Krista Pisani Bencini
Mergers & Acquisitions
This is the third part of a series of FAQs regarding the Memorandum and Articles of Association of a company incorporated in terms of the Companies Act, 1995 (Chapter 386 of the Laws of Malta). This third part will delve into the objects clause set out in the Memorandum of Association.
Why is a Company set up – what is its purpose?
The persons setting up a company never set up a company in a vacuum. They always have a reason for doing so. This “reason” must be stated in the Memorandum in the clause referred to as the “objects” clause.
Are there any restrictions on what a company may be set up to do?
The Companies Act, 1995 (Chapter 386, Laws of Malta) squarely states in its opening provisions (Art4(3)) that a “a company may be formed for any lawful purpose”. Companies may not be set up with an illegal object. Like physical persons, companies must operate within the remit of law. Generally speaking, there is no restriction, as such, as to what a company may lawfully do.
How generic can the objects be?
Can we register a company with objects which are very wide and which state that the company is set up to carry out “any lawful purpose” or trade in general? No – the Companies Act (Art 71) specifically prohibits this. The objects clause needs to be quite specific as to the intention behind the setting up of the company in question.
Do specific types of companies have particular restrictions with respect to their objects clause?
The law entails that particular companies have certain specifications in their objects clause. The objects of a single member companies, for instance, must specify which activity of the company shall be its main activity and its business must consist principally of that activity (Art.212(1), CA).
Restrictions are also laid down when it comes to the objects clause of an investment company with variable share capital (Art.84(2)(b), CA). The objects, in this case must, amongst other things, be limited to either the collective investment of its funds in securities and in other movable and immovable property, or in any of them, with the aim of spreading investment risk or to act and operate as a retirement scheme within the meaning of articles 2 of the Retirement Pensions Act (Chapter 514, Laws of Malta).
Licenced entities also have some restrictions in terms of the relevant laws regulating them. In the case of companies carrying on the business of insurance, one of the conditions for the issuance of a licence under the Insurance Business Act (Chapter 403, Laws of Malta) is specifically related to the objects of the company in question specifying the required business to be carried out by the relevant licensee.
In the case of banks, although the Banking Act (Chapter 371, Laws of Malta) does notspecifically mention the objects clause as such, it is a sine qua non for the obtaining of a licence that the authorisation will relate to the company in question being authorised to carry out the business of banking.
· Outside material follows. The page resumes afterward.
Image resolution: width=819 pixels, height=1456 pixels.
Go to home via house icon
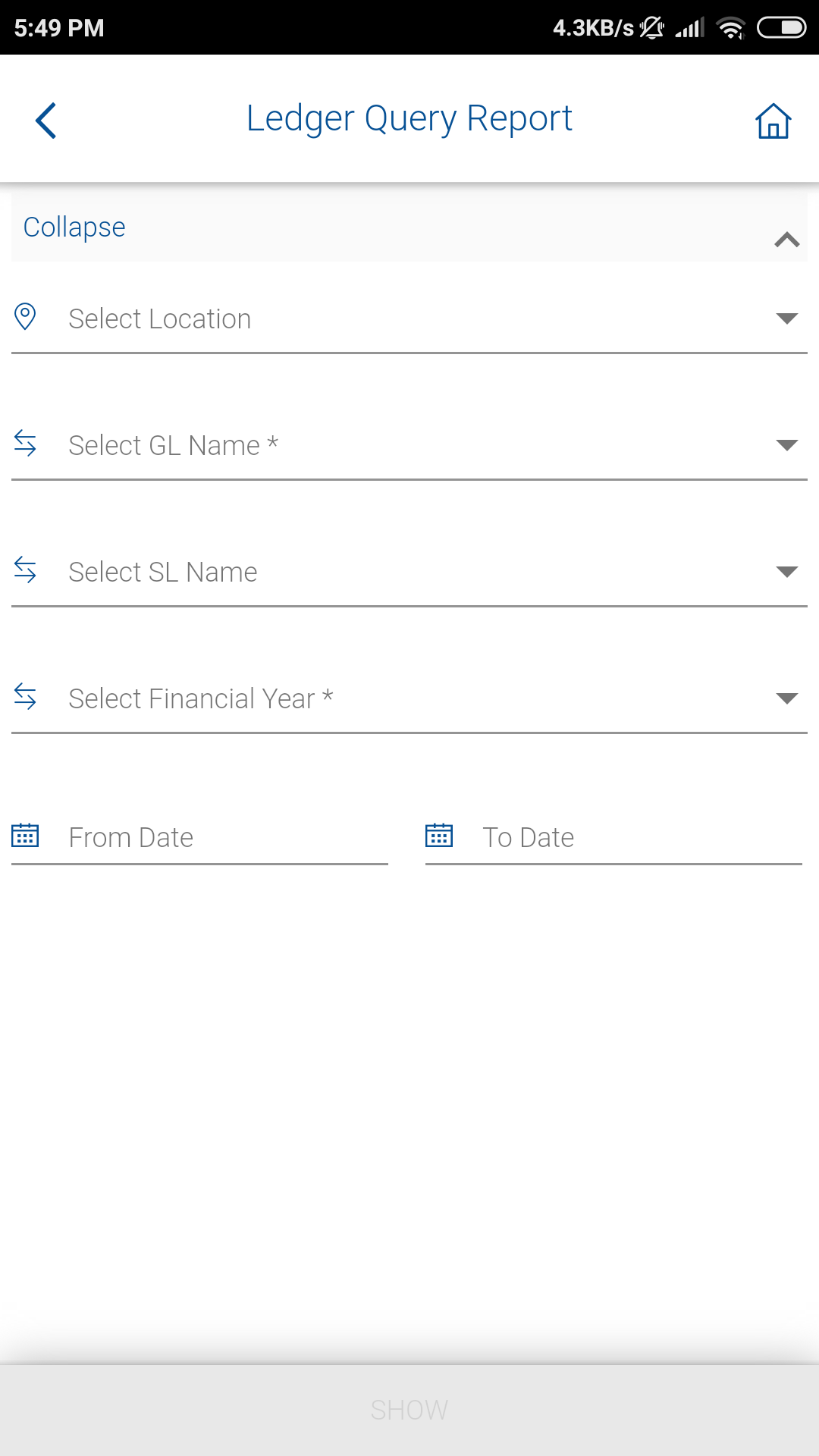pyautogui.click(x=773, y=121)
BR/01 para 10 states that:
“An institution which, pursuant to its Memorandum and Articles of Association, has the formal possibility to engage in the banking activities mentioned in the definition in paragraph 8 [i.e. of the ‘business of banking’] above falls within the scope of the Act.”
The ‘possibility’ relates to an objects clause drafted to include the acceptance of deposits of money from the public withdrawable or repayable on demand or after a fixed period or after notice or who borrows or raises money from the public (including the borrowing or raising of money by the issue of debentures or debenture stock or other instruments creating or acknowledging indebtedness), in either case for the purpose of employing such money in whole or in part by lending to others or otherwise investing for the account and at the risk of the person accepting such money. (Art.2(1), definition of the “business of banking” in the Banking Act).
Objects vs. Powers
The objects clause in a Memorandum is typically divided into two parts – the first part which sets out the specific objects and the second, which delineates the “powers”. The Companies Act only makes reference to the objects as required ad validatem in the Memorandum – so why do we normally include a specific list of powers?
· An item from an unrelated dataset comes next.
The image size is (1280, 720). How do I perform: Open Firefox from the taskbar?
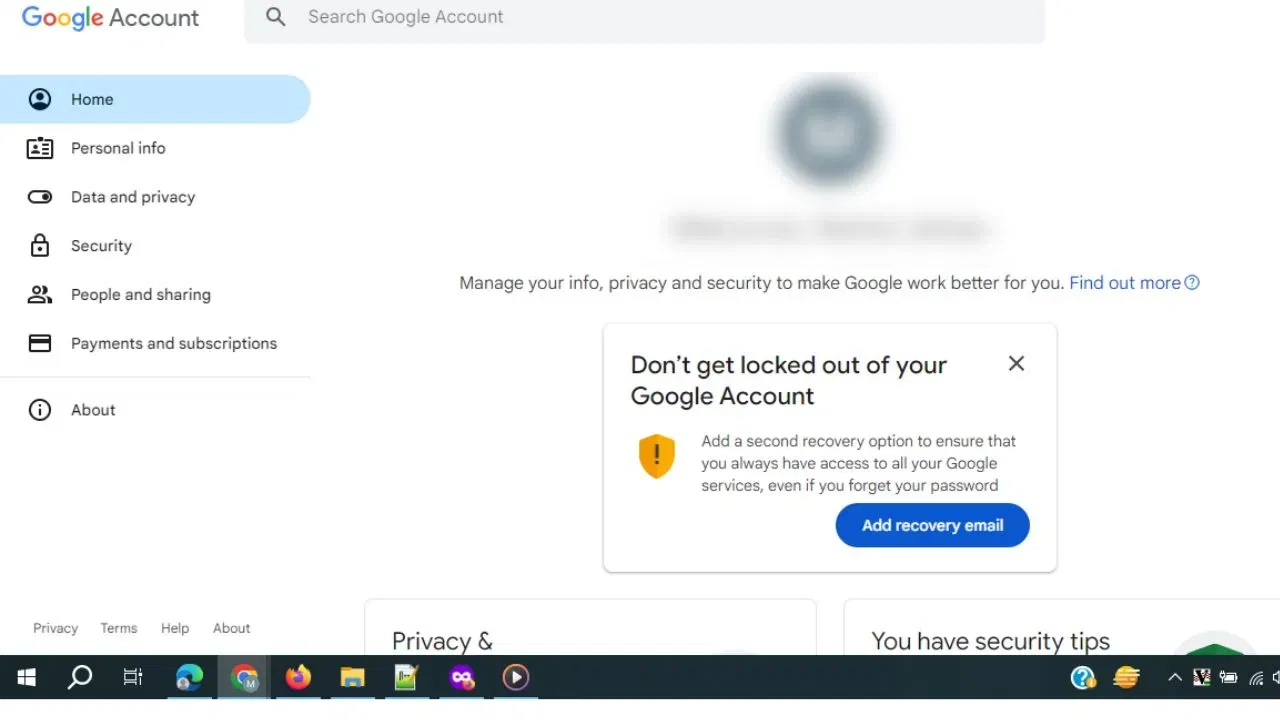298,677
The “objects” set out the core, activities of the company i.e. the main purpose for which the company was set up, while the “powers” would then set out a longer list of activities which would be related to the objects, such as the opening of bank accounts or the granting of security. The powers are therefore required in order for the company to carry out its object during the course of the daily running of its activities.
What happens when a company acts beyond its objects – that is, it acts “ultra vires” and beyond its powers?
Art.137(6), CA states that:
“Where an act of the company falls outside the company’s objects, the company shall not be bound if it proves that, when the act was done, the third party knew that it was outside the company’s objects or the third party could not in view of the circumstances have been unaware thereof…”
This provision essentially protects third parties dealing with the company. The onus of proof therefore rests with the Company and it cannot invoke the publication of the memorandum and articles of the company alone to prove that the third party knew that the act was outside the company’s objects.
In the absence of such proof, acts entered into by the company which go beyond its objects are validated, unless the company itself proves that the third party knew that the company was acting outside its objects or could not have been unaware of it.